Integrate commercial roles with governance
Unlike a full buyout transaction, relationships in these ventures will carry on long after closing. Vague letters of intent or exhibits that attach high-level terms for commercial understandings to be fully negotiated later may unlock the ability to document the transaction, but fully negotiating any required commercial terms (such as supply agreements, service contracts or other contracts where one partner will be providing some sort of commercial product or service to the company, the project or other investors) in parallel to the negotiation of the partnership agreement will resolve material issues on the front end and help avoid subsequent misalignment and disputes after the project is already under way.

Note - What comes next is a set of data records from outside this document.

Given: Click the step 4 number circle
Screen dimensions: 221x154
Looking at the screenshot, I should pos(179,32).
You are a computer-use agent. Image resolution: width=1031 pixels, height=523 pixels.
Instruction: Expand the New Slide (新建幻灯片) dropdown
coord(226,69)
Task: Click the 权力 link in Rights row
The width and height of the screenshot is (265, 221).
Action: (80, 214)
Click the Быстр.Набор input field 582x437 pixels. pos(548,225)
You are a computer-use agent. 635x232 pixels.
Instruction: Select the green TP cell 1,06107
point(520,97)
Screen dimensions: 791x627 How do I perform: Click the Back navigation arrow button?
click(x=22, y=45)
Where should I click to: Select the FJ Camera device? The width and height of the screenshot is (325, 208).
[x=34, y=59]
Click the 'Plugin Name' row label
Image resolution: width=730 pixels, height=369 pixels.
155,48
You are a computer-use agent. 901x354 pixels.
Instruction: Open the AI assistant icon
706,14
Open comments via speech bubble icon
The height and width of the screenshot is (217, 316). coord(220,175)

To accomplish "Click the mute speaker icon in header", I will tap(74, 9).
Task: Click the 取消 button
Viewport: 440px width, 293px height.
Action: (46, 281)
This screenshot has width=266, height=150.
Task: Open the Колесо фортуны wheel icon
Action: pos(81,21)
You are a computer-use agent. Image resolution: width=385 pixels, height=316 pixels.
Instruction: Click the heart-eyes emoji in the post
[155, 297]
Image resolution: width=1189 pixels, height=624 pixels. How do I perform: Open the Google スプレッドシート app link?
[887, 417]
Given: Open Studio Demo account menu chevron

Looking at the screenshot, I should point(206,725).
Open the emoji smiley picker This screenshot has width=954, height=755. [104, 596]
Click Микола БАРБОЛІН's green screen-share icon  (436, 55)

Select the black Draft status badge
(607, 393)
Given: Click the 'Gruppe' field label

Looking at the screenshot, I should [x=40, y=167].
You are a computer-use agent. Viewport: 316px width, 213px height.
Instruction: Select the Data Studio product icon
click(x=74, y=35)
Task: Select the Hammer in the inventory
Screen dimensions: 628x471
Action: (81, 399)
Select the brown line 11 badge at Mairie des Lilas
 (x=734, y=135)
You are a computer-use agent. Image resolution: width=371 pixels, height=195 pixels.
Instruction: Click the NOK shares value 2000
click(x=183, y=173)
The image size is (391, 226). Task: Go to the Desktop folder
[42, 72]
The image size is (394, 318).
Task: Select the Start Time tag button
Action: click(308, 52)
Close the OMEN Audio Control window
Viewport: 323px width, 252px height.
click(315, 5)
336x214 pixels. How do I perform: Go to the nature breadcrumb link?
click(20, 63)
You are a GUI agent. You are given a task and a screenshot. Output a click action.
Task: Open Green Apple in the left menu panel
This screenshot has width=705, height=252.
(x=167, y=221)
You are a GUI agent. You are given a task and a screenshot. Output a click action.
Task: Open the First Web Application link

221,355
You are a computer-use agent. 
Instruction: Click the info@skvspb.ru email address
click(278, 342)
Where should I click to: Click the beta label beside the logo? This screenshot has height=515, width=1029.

Address conflicts of interest and future opportunities upfront
Sponsors, investors, management and the company must define how potential opportunities will be shared (or excluded) among the parties. These provisions should consider not only “true” contractual conflicts of interest but also those that may be implied by the competitive landscape, to ensure that conflicts are appropriately considered. When appropriate, information barriers may also be required, not only for competitive information but also to align with existing regulatory or antitrust requirements.
Conclusion
The evolution of complex capital structures reflects a market necessity and a strategic opportunity for sponsors, developers and investors. Rising capital costs, constrained credit, and the escalating scale of infrastructure and other large-scale projects have pushed market participants towards flexible, multi-layered funding arrangements. Whether through club deals, JVs, co-investments, direct lending or hybrid equity, these structures allow parties to bridge capital gaps, share risk and align strategic interests in ways the traditional private equity model cannot always accommodate.
Yet the benefits of these arrangements hinge on careful structuring. Governance rights must balance effective oversight with operational efficiency, financial terms should align incentives while protecting downside risk, and exit provisions need to reflect both the anticipated life cycle of the asset and the realities of multiparty ownership. Regulatory and tax considerations are not afterthoughts either, shaping how control can be exercised and how returns are realised.
Success in this environment depends on early alignment among stakeholders, integration of commercial roles with governance, and clear protocols for managing future opportunities, conflicts and information flows. In complex, multi-investor settings, these steps are critical to preserving relationships and protecting value over the life of the investment.
As infrastructure and other capital-intensive sectors continue to evolve, the ability to craft bespoke, resilient capital stacks will remain a competitive differentiator. The most successful participants will be those who not only understand the menu of structural options, but can adapt and combine them creatively to meet the demands of each transaction – recognising that in today’s market, financial structuring is as much about strategic alignment as it is about capital itself.